Despite record gold and silver production for 2013, Allied Nevada Gold Corp of Reno continues to be plagued by liquidity problems.
The company headquartered in South Meadows sold 181,941 ounces of gold and 858,073 ounces of silver last year from its flagship Hycroft mine 54 miles west of Winnemucca, which is 33 and 41 percent more precious metals sold than the previous year, respectively. However, the company ended the year with just $1.4 million in profit after recording profit of $47.7 million in 2012.
Allied Nevada reported total revenue for the quarter ended Dec. 31 of $82.9 million and a net loss of $16.6 million. The company, which began production at Hycroft in 2009, ended the year with $81.5 million in cash on its books and expects to need at least $100 million in 2014 to cover all its cash commitments for the year, said Stephen Jones, the company’s chief financial officer and executive vice president, in a conference call with investors and analysts last week.
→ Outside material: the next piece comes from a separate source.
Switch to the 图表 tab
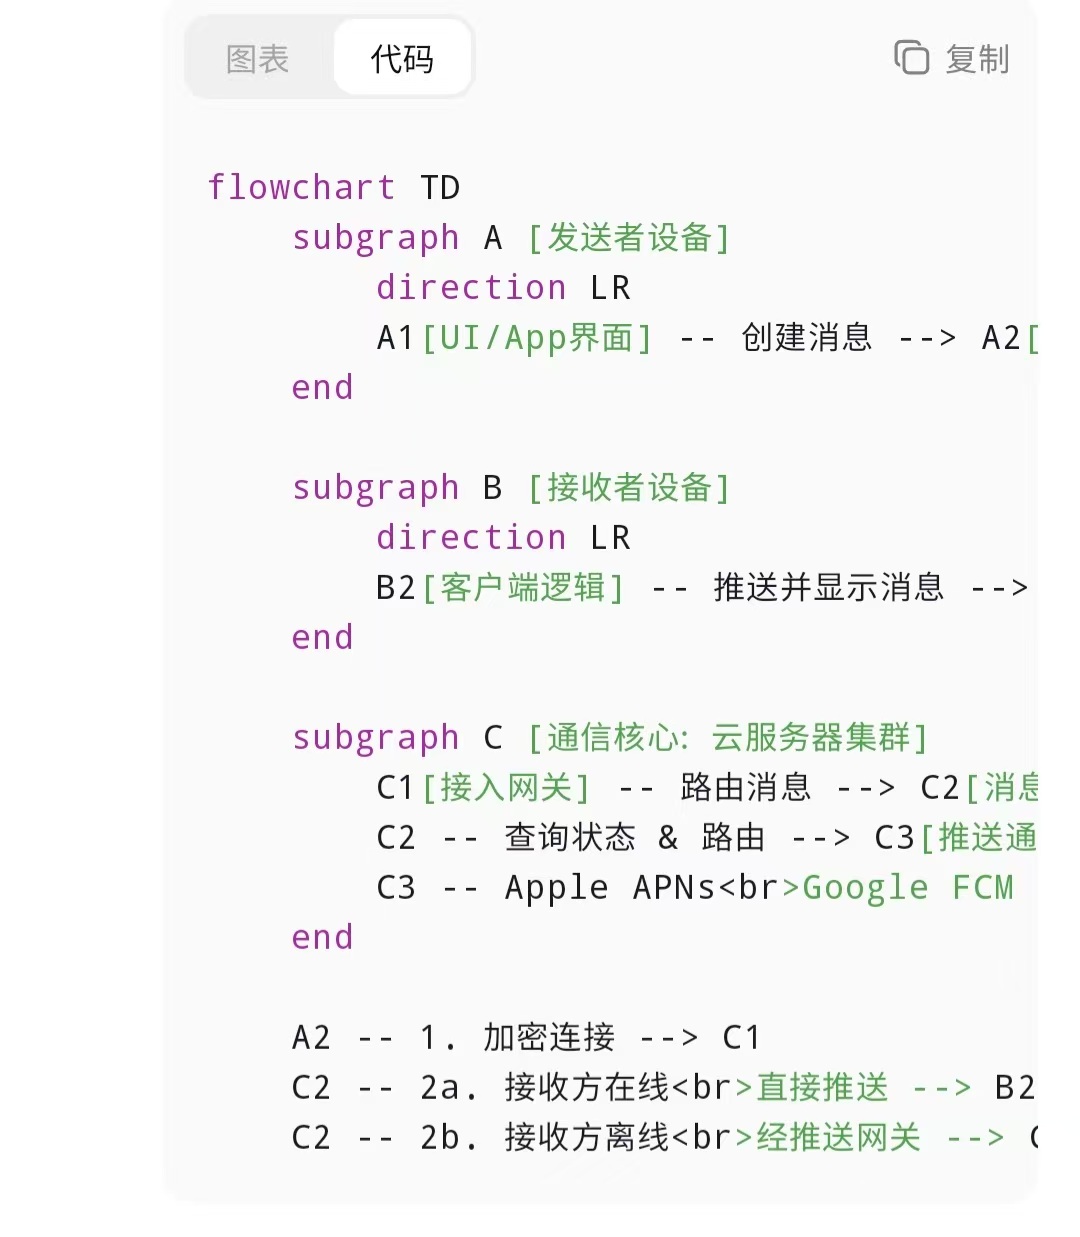The height and width of the screenshot is (1237, 1080). tap(258, 59)
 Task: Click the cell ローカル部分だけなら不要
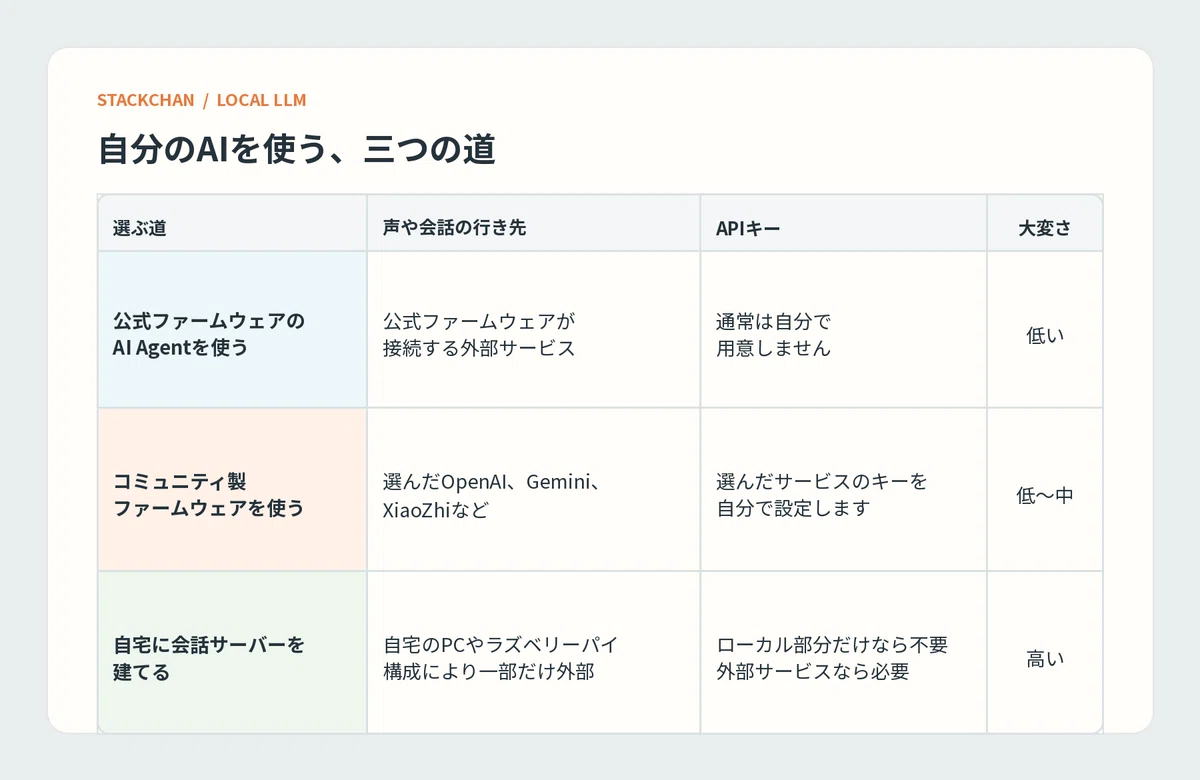click(844, 653)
In order for that to happen, Jones said, the price of gold per ounce must remain between $1,250 and $1,300 an ounce. Last week it traded about $1,340 an ounce.
Its cash on had will provide enough working capital for the next 12 months, the company reported in its annual filings with the Securities and Exchange Commission. In its annual filing with the SEC, Allied Nevada reported total debt of $599.2 million.
The company enacting sweeping cash reduction efforts throughout 2013, including slashing capital spending efforts on its housing project in Winnemucca and delaying development of infrastructure and equipment for the Hycroft mine.
The firm laid off nearly 25 percent of its workforce at Hycroft mine and trimmed its corporate workforce by 40 percent in the third quarter. Separation and severance costs totaled nearly $6 million. At year’s end, Allied Nevada had 404 people employed at Hycroft and an additional 24 employees in its South Reno offices.
Allied Nevada is banking on sale of previously purchased mining equipment to provide additional liquidity — as much as $47.4 million of the assets on its balance sheet represents items that are on the block for sale. Among items the company seeks to divest are a $24 million new shovel, $9.2 million in older mining equipment and $7.6 million in townhomes and single-family home sites it developed in Winnemucca with homebuilder Homecrafters of Reno.
Allied Nevada wrote down about $11.7 million against those assets in 2013, Jones said.
As liquidity problems began surfacing, mainly as a result of its massive debt and unsustainable capital expenditure in 2013, Allied Nevada’s stock began a long and painful fall. It started 2013 at a high of $31.31 and bottomed out at $3.01 in the fourth quarter. Capital expenditure for 2013 at the Hycroft Mine for expansion was about $327.6 million, and Allied Nevada has an additional $73.8 million of outstanding purchase obligations for expansion expenditures it expects to make this year. It ended 2012 with $347 million in cash on its balance sheet.
A boost in production can only help the beleaguered company. With its new crusher in place, Allied Nevada expects to produce between 230,000 and 250,000 ounces of gold and 1.7 to 2 million ounces of silver at Hycroft in 2014.
The falling price of gold led the company to shelve its plans to build a mill, but the addition of a gyratory crusher allows it to recover more gold from ore placed on the heap leach pads.
“We currently believe our annual sales projections are attainable as we sold 60,460 ounces of gold and 352,922 ounces of silver during the the fourth quarter of 2013 when our Hycroft Mine began to operate near its steady-state, heap leach capacity,” company executives reported in their SEC filing.